Pixel coordinate grounding data
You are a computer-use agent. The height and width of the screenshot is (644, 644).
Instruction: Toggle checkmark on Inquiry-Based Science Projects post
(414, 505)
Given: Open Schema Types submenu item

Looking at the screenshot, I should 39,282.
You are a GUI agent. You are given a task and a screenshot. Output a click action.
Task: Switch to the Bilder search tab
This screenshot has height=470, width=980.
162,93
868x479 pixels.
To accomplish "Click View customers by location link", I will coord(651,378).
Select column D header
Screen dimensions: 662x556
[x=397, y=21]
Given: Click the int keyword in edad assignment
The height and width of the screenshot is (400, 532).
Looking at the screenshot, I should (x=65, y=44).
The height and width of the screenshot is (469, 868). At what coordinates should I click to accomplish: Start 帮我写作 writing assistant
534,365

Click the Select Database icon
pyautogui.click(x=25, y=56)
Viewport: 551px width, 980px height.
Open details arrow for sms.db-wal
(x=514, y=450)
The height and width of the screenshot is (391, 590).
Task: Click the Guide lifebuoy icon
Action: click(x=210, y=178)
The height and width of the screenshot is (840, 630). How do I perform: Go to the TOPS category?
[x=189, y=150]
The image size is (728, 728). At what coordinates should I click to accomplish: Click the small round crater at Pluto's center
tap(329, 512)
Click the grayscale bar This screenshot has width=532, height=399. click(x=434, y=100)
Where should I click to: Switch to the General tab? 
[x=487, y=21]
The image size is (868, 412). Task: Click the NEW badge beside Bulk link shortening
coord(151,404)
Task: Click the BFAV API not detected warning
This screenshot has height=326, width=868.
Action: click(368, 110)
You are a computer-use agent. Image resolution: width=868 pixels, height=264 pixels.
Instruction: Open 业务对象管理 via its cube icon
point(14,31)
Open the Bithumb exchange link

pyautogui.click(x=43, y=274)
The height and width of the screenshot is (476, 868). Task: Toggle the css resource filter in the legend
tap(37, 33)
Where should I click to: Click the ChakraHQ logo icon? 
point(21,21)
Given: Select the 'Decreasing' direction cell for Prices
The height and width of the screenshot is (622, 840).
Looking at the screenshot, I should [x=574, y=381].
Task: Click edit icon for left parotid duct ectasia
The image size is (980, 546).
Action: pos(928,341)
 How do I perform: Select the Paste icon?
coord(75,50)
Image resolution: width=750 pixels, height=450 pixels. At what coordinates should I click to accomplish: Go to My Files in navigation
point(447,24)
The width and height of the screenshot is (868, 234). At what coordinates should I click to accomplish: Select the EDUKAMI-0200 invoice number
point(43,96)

__What you need to do__
Determine the number of lines in the entries that contain "agent", then write that number alone.

__Problem solution__
3